As an initial measure, application of pressure on the stoma, including local pressure, positioning of the patient, suturing, or cautery is effective. However, such measure rarely achieves long-term control (1). Sclerotherapy of the stoma has been reported as effective method in controlling the bleeding acutely. However, due to several fatal complications (6), sclerotherapy is no longer recommended.
Carrafiello et al. (2) reported a 71-year-old male with a stomal varix from an ileal conduit was treated by TIPS. TIPS is an attractive alternative treatment for stomal varices because it has the advantage of decreasing portal pressure. Although TIPS seems to be a safe and effective treatment for stomal varices, about 25% of patients experienced re-bleeding with a patent TIPS despite the fact that the portosystemic pressure gradient had been reduced to less than 12 mm Hg (7). These data suggest that the threshold portal pressure gradient leading to a bleeding stomal varix may be lower than that for esophageal or gastric varices. Therefore, the risk of developing encephalopathy and hepatic decompensation after TIPS might increase. Parvinian et al. (8) reported that older patient age was associated with early mortality in patients with intermediate-risk Model for End-stage Liver Disease scores undergoing TIPS. Specifically, mortality in patients ≥ 55 years old was significantly higher than in patients aged ≤ 54 years old. Thus, TIPS was not considered as a treatment option in our patient who was 82 year old. Instead, we performed PTO and observed no re-bleeding throughout 3 months of follow-up.

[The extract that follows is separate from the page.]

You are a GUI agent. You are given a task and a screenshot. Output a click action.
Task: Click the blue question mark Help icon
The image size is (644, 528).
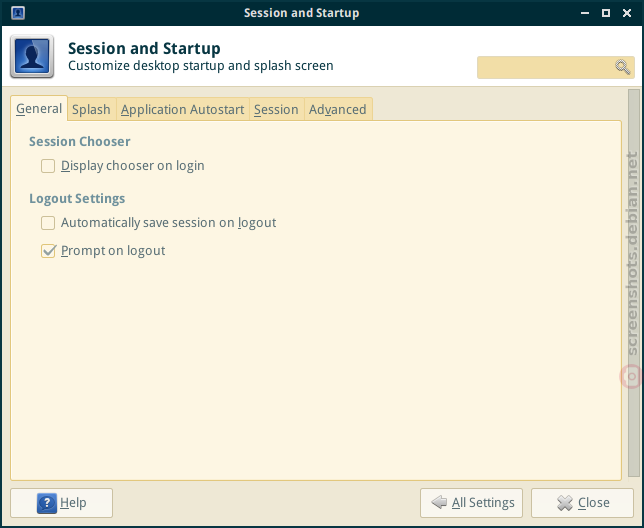coord(47,503)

In 1989, Samaraweera et al. (9) first reported 4 patients (3 patients with ileostomies and a patient with ileal conduit) underwent PTO as a treatment option for stomal variceal bleeding. They were worried about the risks of surgical shunt and underwent embolization of their varices without complications. Two cases of PTO for treating ileal conduit stomal varices have been reported (3, 9). One patient embolized with coil and gelfoam had recurrent bleeding after 5 months. The other patient treated with thrombin-soaked coils and a sclerosing agent exhibited no further bleeding episodes after 8 months of follow-up. PTO can be combined with other treatment. Han et al. (10) reported one patient with enterostomy site variceal bleeding treated with the combination of TIPS and coil embolization. We employed coils and additional permanent embolic NBCAs using microcatheters threaded through the coils. No bleeding was identified at 7 months follow-up in this patient, although a longer-term follow-up will be conducted. Tract bleeding could be an issue when PTO was performed. However, we embolized the tract with NBCA which was effective in preventing tract bleeding.
In conclusion, PTO can be one treatment option to prevent recurrent stomal variceal bleeding. PTO is a safe approach for older patients.